Una pagina importante, sul fronte della lotta allo sfruttamento e all’illegalità, quella che è stata scritta a Pordenone, al centro ieri di un evento organizzato al teatro Arrigoni di San Vito al Tagliamento dalla Flai Cgil di Pordenone, in collaborazione con la Camera del lavoro, nella ricorrenza della Giornata internazionale del Migrante. All’evento hanno partecipato i segretari della Flai e della Cgil di Pordenone, Dina Sovran e Maurizio Marcon, Andrea Gambillara, della segreteria nazionale Flai Cgil, don Paolo Iannaccone, presidente del Centro Balducci di Udine, Alessandro Russo, ricercatore dell’Ires Fvg, il comandante provinciale della guardia di finanza, Davide Cardia, l’avvocato giuslavorista Marco Paggi, uno dei massimi esperti nazionali in materia di diritti dei migranti, che si è occupato del caso, Ivana Coloricchio, direttrice del patronato Inca di Pordenone, il sindaco di San Vito al Tagliamento Alberto Bernava.

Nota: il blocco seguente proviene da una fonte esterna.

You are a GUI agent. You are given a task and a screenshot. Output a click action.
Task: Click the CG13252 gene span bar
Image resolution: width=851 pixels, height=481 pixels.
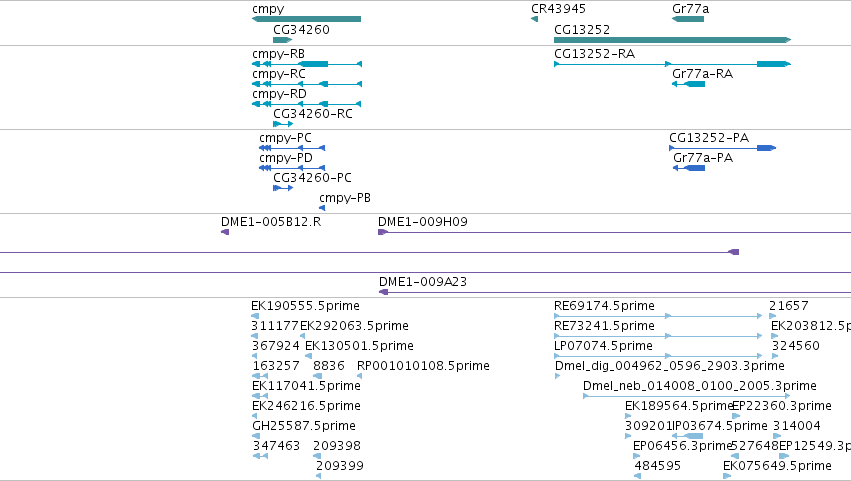pos(672,40)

Grande rilievo alla notizia sui media regionali (e non solo). «Il caporalato scrive sul Gazzettino Cristina Antonutti – mette radici nelle campagne friulane, tra vigneti e allevamenti di polli, sfruttando gli immigrati. A scoperchiare il fenomeno, che ha portato Pordenone in testa alle classifiche nazionali, sono stati la Flai Cgil e i Carabinieri di Pordenone. Non ci sono in Italia altre inchieste sul caporalato fondate sulle testimonianze di un numero così elevato di immigrati». A sottolineare la portata dell’inchiesta anche il segretario generale della Cgil Pordenone. «Oggi nel ricco Nordest – dichiara Maurizio Marcon, sempre sulle colonne del Gazzettino – denunciamo con forza che anche da noi esiste l’illegalità e lo sfruttamento delle persone. Il nostro progresso sociale, economico e civile ottenuto con i sacrifici di coloro che hanno percorso in passato la stessa lotta di chi arriva oggi, non ci mette al riparo dalla degenerazione dell’illegalità. Non esistono anticorpi».

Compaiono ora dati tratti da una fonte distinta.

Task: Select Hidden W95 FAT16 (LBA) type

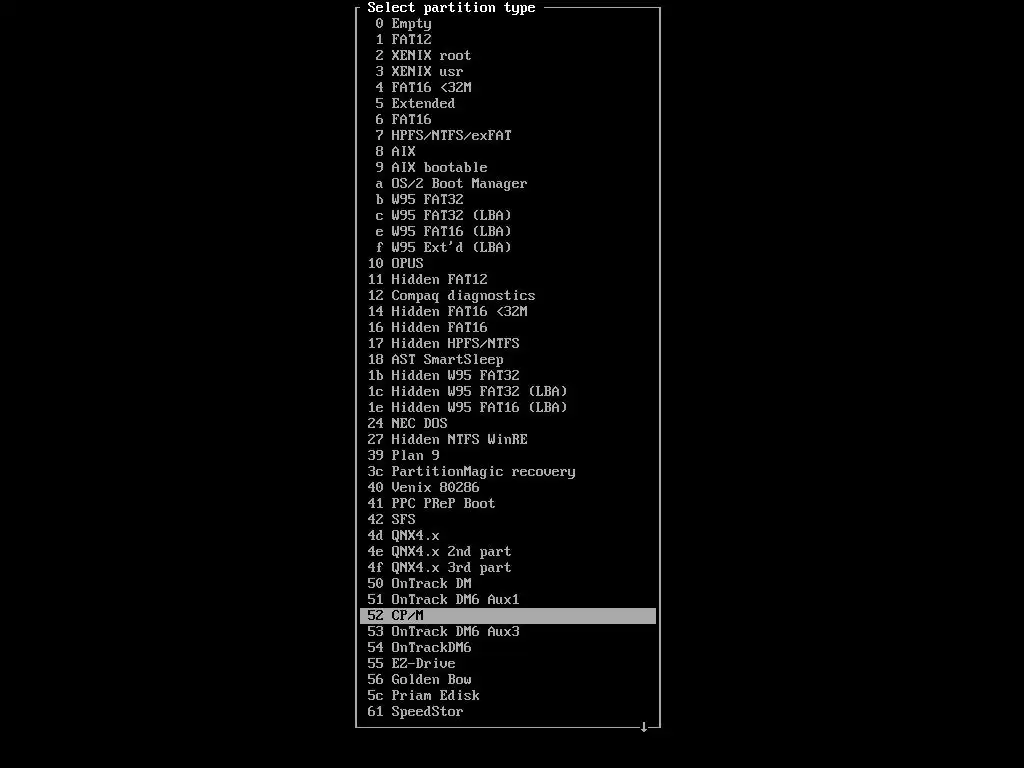Action: [507, 408]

I dati ufficiali dell’Istat registrano un sensibile e costante incremento dei lavoratori immigrati in agricoltura, in particolare dal Pakistan. Ma è un aumento che non basta a fotografare una realtà percepita nella quale la presenza di braccia nei campi è molto superiore rispetto a quanto dicono i dati. Non a caso, come ha spiegato Alessandro Russo dell’Ires a San Vito, nell’agricoltura regionale, rapportando i valori della produzione ai parametri Inps, emerge un deficit di 172mila giornate lavorative: una prima stima del “nero” e del sommerso, sia pure approssimativa. «O i campi si lavorano da soli – queste il sarcastico commento della segretaria generale Flai Pordenone Dina Sovran, citata ancora sul Gazzettino – o qualcosa non torna».

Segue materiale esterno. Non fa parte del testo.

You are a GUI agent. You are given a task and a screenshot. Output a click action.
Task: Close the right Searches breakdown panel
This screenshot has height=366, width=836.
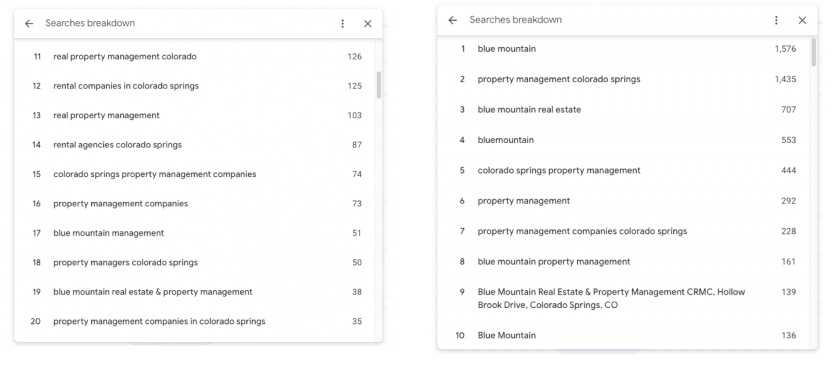802,20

A rimarcare il valore anche simbolico di questa inchiesta la presenza a San Vito della Flai nazionale, che con Andrea Gambillara ricorda come la vertenza sia «frutto della collaborazione tra istituzioni, associazioni e sindacato – si legge nel pezzo del Messaggero Veneto, firmato da Massimo Pighin – e parte dalla coraggiosa denuncia dei lavoratori». La guardia, quindi, deve restare alta, perché illegalità e sommerso sono fenomeni in forte espansione. «Nel Friuli occidentale – spiega il comandante della Guardia di Finanza di Pordenone Davide Cardia, sempre sul Messaggero Veneto – registriamo un crescente ricorso alla manodopera irregolare, a dispetto di numeri che nel 2021 erano bassi. Sono quasi 230 i lavoratori in nero, oltre a 23 irregolari: due anni fa erano 21».